+++ DATA SUPPLIED

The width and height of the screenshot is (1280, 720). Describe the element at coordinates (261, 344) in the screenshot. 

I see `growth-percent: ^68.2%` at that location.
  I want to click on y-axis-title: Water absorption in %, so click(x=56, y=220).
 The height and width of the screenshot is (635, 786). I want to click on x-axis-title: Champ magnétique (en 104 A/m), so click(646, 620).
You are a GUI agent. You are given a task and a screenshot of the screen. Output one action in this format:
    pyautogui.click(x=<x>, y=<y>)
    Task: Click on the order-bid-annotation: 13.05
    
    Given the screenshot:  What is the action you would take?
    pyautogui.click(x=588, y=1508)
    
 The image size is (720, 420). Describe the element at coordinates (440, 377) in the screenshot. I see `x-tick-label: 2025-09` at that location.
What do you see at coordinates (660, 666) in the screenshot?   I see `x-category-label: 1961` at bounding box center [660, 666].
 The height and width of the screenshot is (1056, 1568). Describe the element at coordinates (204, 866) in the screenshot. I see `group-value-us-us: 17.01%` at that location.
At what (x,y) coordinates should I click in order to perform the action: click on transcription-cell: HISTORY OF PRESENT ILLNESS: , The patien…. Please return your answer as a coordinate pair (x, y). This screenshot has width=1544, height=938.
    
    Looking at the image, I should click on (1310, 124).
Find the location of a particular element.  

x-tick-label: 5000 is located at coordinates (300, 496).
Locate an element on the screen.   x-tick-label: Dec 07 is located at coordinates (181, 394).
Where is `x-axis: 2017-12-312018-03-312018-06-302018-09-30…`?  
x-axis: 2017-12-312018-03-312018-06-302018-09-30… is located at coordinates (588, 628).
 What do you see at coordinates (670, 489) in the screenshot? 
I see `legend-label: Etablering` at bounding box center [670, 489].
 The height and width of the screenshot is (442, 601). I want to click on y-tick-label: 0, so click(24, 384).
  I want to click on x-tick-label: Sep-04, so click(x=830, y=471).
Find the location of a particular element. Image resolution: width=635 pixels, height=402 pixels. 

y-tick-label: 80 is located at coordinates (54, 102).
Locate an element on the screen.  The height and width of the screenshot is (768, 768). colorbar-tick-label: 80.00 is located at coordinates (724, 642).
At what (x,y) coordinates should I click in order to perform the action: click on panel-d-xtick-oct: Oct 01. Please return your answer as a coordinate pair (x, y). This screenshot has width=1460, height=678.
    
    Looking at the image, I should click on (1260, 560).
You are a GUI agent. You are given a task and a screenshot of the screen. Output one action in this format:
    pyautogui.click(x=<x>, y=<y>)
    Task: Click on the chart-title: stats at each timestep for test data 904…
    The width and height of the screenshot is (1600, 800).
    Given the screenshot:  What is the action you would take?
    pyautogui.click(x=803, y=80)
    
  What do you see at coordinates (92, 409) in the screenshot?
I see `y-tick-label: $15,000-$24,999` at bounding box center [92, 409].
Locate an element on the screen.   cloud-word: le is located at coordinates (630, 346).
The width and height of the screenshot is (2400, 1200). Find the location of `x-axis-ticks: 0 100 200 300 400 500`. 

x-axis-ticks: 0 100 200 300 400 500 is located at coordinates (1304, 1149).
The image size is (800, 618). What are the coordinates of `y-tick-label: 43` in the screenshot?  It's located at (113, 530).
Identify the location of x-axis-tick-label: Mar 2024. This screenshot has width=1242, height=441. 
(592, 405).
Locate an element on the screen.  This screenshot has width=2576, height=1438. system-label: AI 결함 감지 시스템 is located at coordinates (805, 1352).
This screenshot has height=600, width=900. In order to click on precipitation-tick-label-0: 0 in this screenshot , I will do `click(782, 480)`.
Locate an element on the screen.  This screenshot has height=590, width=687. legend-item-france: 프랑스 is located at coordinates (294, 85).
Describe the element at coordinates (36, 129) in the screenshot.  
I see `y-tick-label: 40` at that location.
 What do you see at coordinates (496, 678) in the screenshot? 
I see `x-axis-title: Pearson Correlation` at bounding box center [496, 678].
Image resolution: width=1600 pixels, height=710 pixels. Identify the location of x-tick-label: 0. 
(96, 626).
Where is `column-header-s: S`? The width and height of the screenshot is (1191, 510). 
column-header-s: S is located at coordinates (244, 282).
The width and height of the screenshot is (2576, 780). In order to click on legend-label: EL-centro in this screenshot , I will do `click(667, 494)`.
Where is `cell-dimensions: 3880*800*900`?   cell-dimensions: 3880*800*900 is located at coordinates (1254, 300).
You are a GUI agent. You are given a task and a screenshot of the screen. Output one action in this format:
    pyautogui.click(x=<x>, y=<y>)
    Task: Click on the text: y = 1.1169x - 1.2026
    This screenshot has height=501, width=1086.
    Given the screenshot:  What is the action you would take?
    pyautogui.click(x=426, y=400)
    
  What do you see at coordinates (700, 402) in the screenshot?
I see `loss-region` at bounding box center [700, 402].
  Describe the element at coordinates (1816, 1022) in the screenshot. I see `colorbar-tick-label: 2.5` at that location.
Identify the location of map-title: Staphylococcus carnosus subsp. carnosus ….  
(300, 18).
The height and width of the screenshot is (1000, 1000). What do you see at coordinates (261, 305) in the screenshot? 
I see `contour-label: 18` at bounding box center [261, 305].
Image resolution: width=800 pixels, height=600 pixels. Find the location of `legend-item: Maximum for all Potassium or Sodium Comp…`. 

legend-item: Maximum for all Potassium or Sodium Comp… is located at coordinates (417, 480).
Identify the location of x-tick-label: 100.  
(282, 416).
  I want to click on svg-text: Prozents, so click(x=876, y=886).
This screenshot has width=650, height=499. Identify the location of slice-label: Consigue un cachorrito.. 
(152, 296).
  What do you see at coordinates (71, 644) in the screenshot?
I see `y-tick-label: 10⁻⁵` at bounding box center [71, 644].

++++++

EXERCISE GOAL: Lay out all of the lines above as a Markdown table with the columns "No." and "Line", omitting the blank lines and numbering the remaining lines in order.

SOLUTION TO THE PROBLEM:
| No. | Line |
|---|---|
| 1 | The width and height of the screenshot is (1280, 720). Describe the element at coordinates (261, 344) in the screenshot.  |
| 2 | I see `growth-percent: ^68.2%` at that location. |
| 3 |   I want to click on y-axis-title: Water absorption in %, so click(x=56, y=220). |
| 4 |  The height and width of the screenshot is (635, 786). I want to click on x-axis-title: Champ magnétique (en 104 A/m), so click(646, 620). |
| 5 | You are a GUI agent. You are given a task and a screenshot of the screen. Output one action in this format: |
| 6 |     pyautogui.click(x=<x>, y=<y>) |
| 7 |     Task: Click on the order-bid-annotation: 13.05 |
| 8 |     Given the screenshot:  What is the action you would take? |
| 9 |     pyautogui.click(x=588, y=1508) |
| 10 |  The image size is (720, 420). Describe the element at coordinates (440, 377) in the screenshot. I see `x-tick-label: 2025-09` at that location. |
| 11 | What do you see at coordinates (660, 666) in the screenshot?   I see `x-category-label: 1961` at bounding box center [660, 666]. |
| 12 |  The height and width of the screenshot is (1056, 1568). Describe the element at coordinates (204, 866) in the screenshot. I see `group-value-us-us: 17.01%` at that location. |
| 13 | At what (x,y) coordinates should I click in order to perform the action: click on transcription-cell: HISTORY OF PRESENT ILLNESS: , The patien…. Please return your answer as a coordinate pair (x, y). This screenshot has width=1544, height=938. |
| 14 |     Looking at the image, I should click on (1310, 124). |
| 15 | Find the location of a particular element.   |
| 16 | x-tick-label: 5000 is located at coordinates (300, 496). |
| 17 | Locate an element on the screen.   x-tick-label: Dec 07 is located at coordinates (181, 394). |
| 18 | Where is `x-axis: 2017-12-312018-03-312018-06-302018-09-30…`?   |
| 19 | x-axis: 2017-12-312018-03-312018-06-302018-09-30… is located at coordinates (588, 628). |
| 20 |  What do you see at coordinates (670, 489) in the screenshot?  |
| 21 | I see `legend-label: Etablering` at bounding box center [670, 489]. |
| 22 |  The height and width of the screenshot is (442, 601). I want to click on y-tick-label: 0, so click(24, 384). |
| 23 |   I want to click on x-tick-label: Sep-04, so click(x=830, y=471). |
| 24 | Find the location of a particular element. Image resolution: width=635 pixels, height=402 pixels.  |
| 25 | y-tick-label: 80 is located at coordinates (54, 102). |
| 26 | Locate an element on the screen.  The height and width of the screenshot is (768, 768). colorbar-tick-label: 80.00 is located at coordinates (724, 642). |
| 27 | At what (x,y) coordinates should I click in order to perform the action: click on panel-d-xtick-oct: Oct 01. Please return your answer as a coordinate pair (x, y). This screenshot has width=1460, height=678. |
| 28 |     Looking at the image, I should click on (1260, 560). |
| 29 | You are a GUI agent. You are given a task and a screenshot of the screen. Output one action in this format: |
| 30 |     pyautogui.click(x=<x>, y=<y>) |
| 31 |     Task: Click on the chart-title: stats at each timestep for test data 904… |
| 32 |     The width and height of the screenshot is (1600, 800). |
| 33 |     Given the screenshot:  What is the action you would take? |
| 34 |     pyautogui.click(x=803, y=80) |
| 35 |   What do you see at coordinates (92, 409) in the screenshot? |
| 36 | I see `y-tick-label: $15,000-$24,999` at bounding box center [92, 409]. |
| 37 | Locate an element on the screen.   cloud-word: le is located at coordinates (630, 346). |
| 38 | The width and height of the screenshot is (2400, 1200). Find the location of `x-axis-ticks: 0 100 200 300 400 500`.  |
| 39 | x-axis-ticks: 0 100 200 300 400 500 is located at coordinates (1304, 1149). |
| 40 | The image size is (800, 618). What are the coordinates of `y-tick-label: 43` in the screenshot?  It's located at (113, 530). |
| 41 | Identify the location of x-axis-tick-label: Mar 2024. This screenshot has width=1242, height=441.  |
| 42 | (592, 405). |
| 43 | Locate an element on the screen.  This screenshot has width=2576, height=1438. system-label: AI 결함 감지 시스템 is located at coordinates (805, 1352). |
| 44 | This screenshot has height=600, width=900. In order to click on precipitation-tick-label-0: 0 in this screenshot , I will do `click(782, 480)`. |
| 45 | Locate an element on the screen.  This screenshot has height=590, width=687. legend-item-france: 프랑스 is located at coordinates (294, 85). |
| 46 | Describe the element at coordinates (36, 129) in the screenshot.   |
| 47 | I see `y-tick-label: 40` at that location. |
| 48 |  What do you see at coordinates (496, 678) in the screenshot?  |
| 49 | I see `x-axis-title: Pearson Correlation` at bounding box center [496, 678]. |
| 50 | Image resolution: width=1600 pixels, height=710 pixels. Identify the location of x-tick-label: 0.  |
| 51 | (96, 626). |
| 52 | Where is `column-header-s: S`? The width and height of the screenshot is (1191, 510).  |
| 53 | column-header-s: S is located at coordinates (244, 282). |
| 54 | The width and height of the screenshot is (2576, 780). In order to click on legend-label: EL-centro in this screenshot , I will do `click(667, 494)`. |
| 55 | Where is `cell-dimensions: 3880*800*900`?   cell-dimensions: 3880*800*900 is located at coordinates (1254, 300). |
| 56 | You are a GUI agent. You are given a task and a screenshot of the screen. Output one action in this format: |
| 57 |     pyautogui.click(x=<x>, y=<y>) |
| 58 |     Task: Click on the text: y = 1.1169x - 1.2026 |
| 59 |     This screenshot has height=501, width=1086. |
| 60 |     Given the screenshot:  What is the action you would take? |
| 61 |     pyautogui.click(x=426, y=400) |
| 62 |   What do you see at coordinates (700, 402) in the screenshot? |
| 63 | I see `loss-region` at bounding box center [700, 402]. |
| 64 |   Describe the element at coordinates (1816, 1022) in the screenshot. I see `colorbar-tick-label: 2.5` at that location. |
| 65 | Identify the location of map-title: Staphylococcus carnosus subsp. carnosus ….   |
| 66 | (300, 18). |
| 67 | The height and width of the screenshot is (1000, 1000). What do you see at coordinates (261, 305) in the screenshot?  |
| 68 | I see `contour-label: 18` at bounding box center [261, 305]. |
| 69 | Image resolution: width=800 pixels, height=600 pixels. Find the location of `legend-item: Maximum for all Potassium or Sodium Comp…`.  |
| 70 | legend-item: Maximum for all Potassium or Sodium Comp… is located at coordinates (417, 480). |
| 71 | Identify the location of x-tick-label: 100.   |
| 72 | (282, 416). |
| 73 |   I want to click on svg-text: Prozents, so click(x=876, y=886). |
| 74 | This screenshot has width=650, height=499. Identify the location of slice-label: Consigue un cachorrito..  |
| 75 | (152, 296). |
| 76 |   What do you see at coordinates (71, 644) in the screenshot? |
| 77 | I see `y-tick-label: 10⁻⁵` at bounding box center [71, 644]. |